Le monastère des Saintes-Femmes comprend :
• L’église de la Sainte-Croix ou du Saint-Précurseur, mononef triabsidiale à toit en bâtière de 11,8 × 7,3 m, à doubleau et niches latérales sous arcatures, édifiée probablement du VIIIe siècle et restaurée en 1408 ; l’abside centrale est dotée d’un synthronon à niveau unique et de gradins conduisant par des passages aménagés de part et d’autre de l’autel à des chambres latérales surélevées, disposées au-dessus d’espaces voûtés ;
• Un narthex de 13,6 × 10,7 m construit ultérieurement devant l’église, reposant sur quatre piliers centraux cruciformes délimitant au centre un compartiment couvert en voûte d’arête et sur les côtés huit compartiments voûtés ;
• Des communs ;
• Un cimetière.
Le monastère possédait des terres arables, des pâturages et des bois.
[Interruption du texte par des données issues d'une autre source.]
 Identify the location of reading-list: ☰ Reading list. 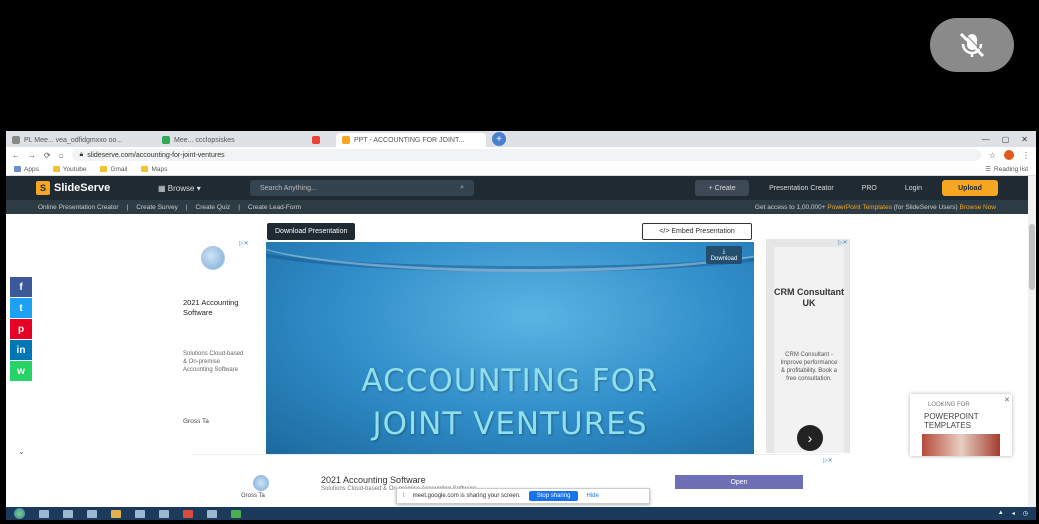
(1006, 170).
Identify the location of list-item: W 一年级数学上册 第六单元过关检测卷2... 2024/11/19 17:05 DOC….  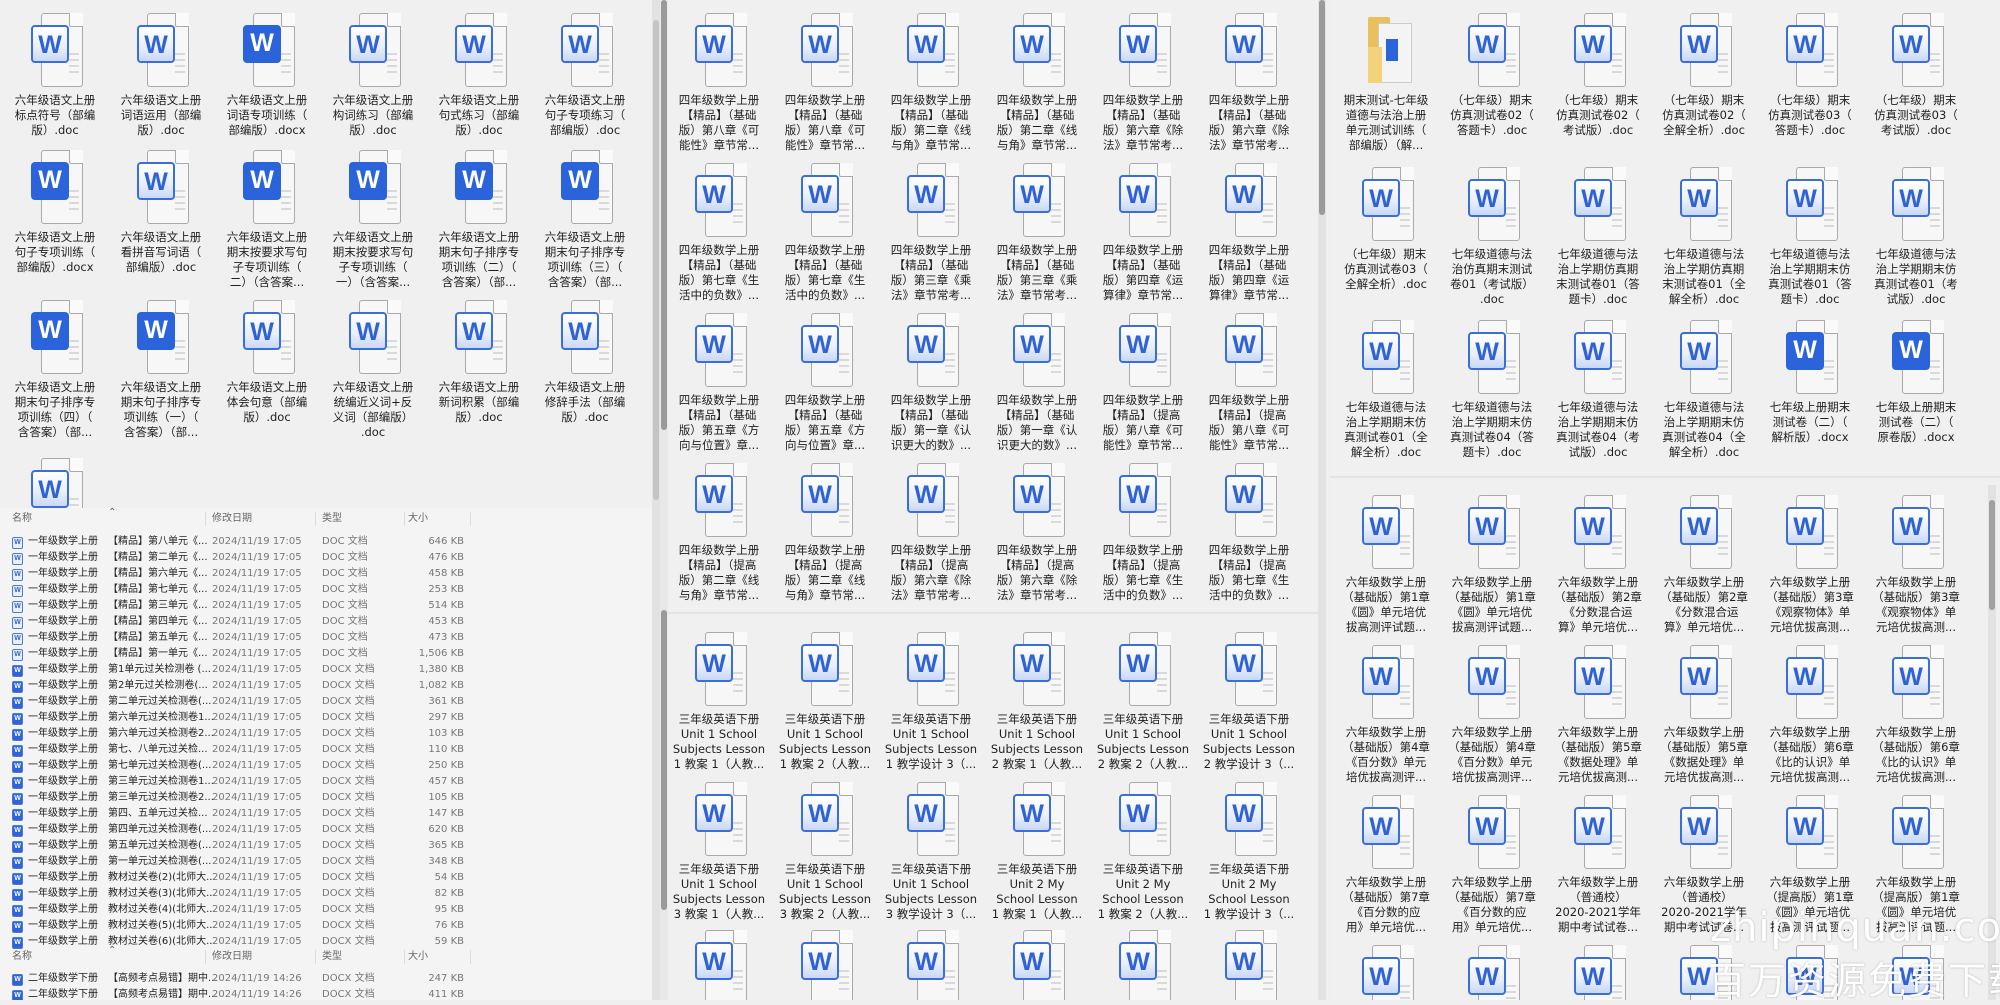
(326, 734).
Coupe transversale du bloc absidal (Thierry, 1989, 415).
Le monastère des Saintes Femmes ou de la Sainte-Croix de Mogs a été confisqué après la Grande Guerre et laissé à l’abandon. Dans les années 1970, les communs avaient disparu mais l’église et le narthex étaient toujours debout. Leur état s’est beaucoup dégradé depuis. En 2009 le narthex était à moitié effondré et sa façade ouest, encore debout, ouverte de haut en bas au dessus du portail, dont il manquait une partie de l’arche. Les dalles de couverture de l’église avaient disparu, mettant à nu les flancs de la voûte sur toute leur longueur. De tous les biens du monastère, seule a été sauvée la dextre du saint Précurseur, que des rescapés de 1915 ont emportée avec eux jusqu’à Bassorah.
Oskian, 1940-1947, III, [1947], 866-870. Achdjian, 1970, 185-189. Thierry, 1989, 413-417. Outtier, Thierry, 1990, 695-733. Devgants, 1991, 174.